We formalize this question as follows: an \((n,m)\) \emph{amplification procedure} takes as input \(n\) independent draws from an unknown distribution \(D\), and outputs a set of \(m > n\) “samples”. An amplification procedure is \emph{valid} if no algorithm can distinguish the set of \(m\) samples produced by the amplifier from a set of \(m\) independent draws from \(D\), with probability greater than \(2/3\). Perhaps surprisingly, in many settings, a valid amplification procedure exists, even in the regime where the size of the input dataset, \(n\), is significantly less than what would be necessary to \emph{learn} distribution $D$ to non-trivial accuracy. Specifically we consider two fundamental settings: the case where \(D\) is an arbitrary discrete distribution supported on \(\le k\) elements, and the case where \(D\) is a \(d\)-dimensional Gaussian with unknown mean, and fixed covariance matrix. In the first case, we show that an \(\left(n, n + \Theta(\frac{n}{\sqrt{k}})\right) \) amplifier exists.

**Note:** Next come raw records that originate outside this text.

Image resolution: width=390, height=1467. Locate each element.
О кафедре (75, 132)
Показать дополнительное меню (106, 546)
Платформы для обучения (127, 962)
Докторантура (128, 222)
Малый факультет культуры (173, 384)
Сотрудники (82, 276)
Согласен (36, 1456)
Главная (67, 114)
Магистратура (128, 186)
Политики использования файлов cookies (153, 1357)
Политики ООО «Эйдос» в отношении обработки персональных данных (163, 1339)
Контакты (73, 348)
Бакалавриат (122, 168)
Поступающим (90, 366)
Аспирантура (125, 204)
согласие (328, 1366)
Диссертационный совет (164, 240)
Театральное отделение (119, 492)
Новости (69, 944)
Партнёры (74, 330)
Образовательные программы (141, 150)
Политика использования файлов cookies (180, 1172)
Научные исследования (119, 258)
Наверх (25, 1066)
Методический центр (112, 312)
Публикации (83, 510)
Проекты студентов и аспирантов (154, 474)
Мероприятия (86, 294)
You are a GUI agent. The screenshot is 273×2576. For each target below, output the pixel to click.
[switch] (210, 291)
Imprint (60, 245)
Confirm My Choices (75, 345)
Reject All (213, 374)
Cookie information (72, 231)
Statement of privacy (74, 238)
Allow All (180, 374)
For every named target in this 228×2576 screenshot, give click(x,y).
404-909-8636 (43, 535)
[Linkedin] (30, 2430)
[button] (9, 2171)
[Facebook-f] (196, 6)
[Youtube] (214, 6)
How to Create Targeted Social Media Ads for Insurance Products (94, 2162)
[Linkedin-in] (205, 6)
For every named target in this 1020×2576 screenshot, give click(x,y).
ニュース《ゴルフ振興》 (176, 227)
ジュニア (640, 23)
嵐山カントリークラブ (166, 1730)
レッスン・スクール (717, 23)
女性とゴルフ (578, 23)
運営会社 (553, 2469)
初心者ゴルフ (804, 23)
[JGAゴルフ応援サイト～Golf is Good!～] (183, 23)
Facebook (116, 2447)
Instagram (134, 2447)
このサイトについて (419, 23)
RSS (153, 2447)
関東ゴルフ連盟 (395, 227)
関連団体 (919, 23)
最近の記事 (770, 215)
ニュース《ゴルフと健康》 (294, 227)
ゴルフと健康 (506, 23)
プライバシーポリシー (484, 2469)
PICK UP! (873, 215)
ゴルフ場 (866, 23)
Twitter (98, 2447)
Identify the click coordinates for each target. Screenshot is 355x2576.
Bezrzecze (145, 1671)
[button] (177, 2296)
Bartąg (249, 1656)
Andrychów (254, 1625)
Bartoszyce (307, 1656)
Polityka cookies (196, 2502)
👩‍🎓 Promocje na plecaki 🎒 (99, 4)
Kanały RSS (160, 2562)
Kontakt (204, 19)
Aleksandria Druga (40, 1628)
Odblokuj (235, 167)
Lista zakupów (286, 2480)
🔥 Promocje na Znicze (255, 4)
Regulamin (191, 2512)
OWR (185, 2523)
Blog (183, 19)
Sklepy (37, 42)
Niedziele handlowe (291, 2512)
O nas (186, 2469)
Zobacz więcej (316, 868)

In particular, given \(n=O(\sqrt{k})\) samples from \(D\), one can output a set of \(m=n+1\) datapoints, whose total variation distance from the distribution of \(m\) i.i.d. draws from \(D\) is a small constant, despite the fact that one would need quadratically more data, \(n=\Theta(k)\), to \emph{learn} $D$ up to small constant total variation distance. In the Gaussian case, we show that an \(\left(n,n+\Theta(\frac{n}{\sqrt{d}} )\right)\) amplifier exists, even though learning the distribution to small constant total variation distance requires \(\Theta(d))\) samples. In both the discrete and Gaussian settings, we show that these results are tight, to constant factors. Beyond these results, we formalize a number of curious directions for future research along this vein.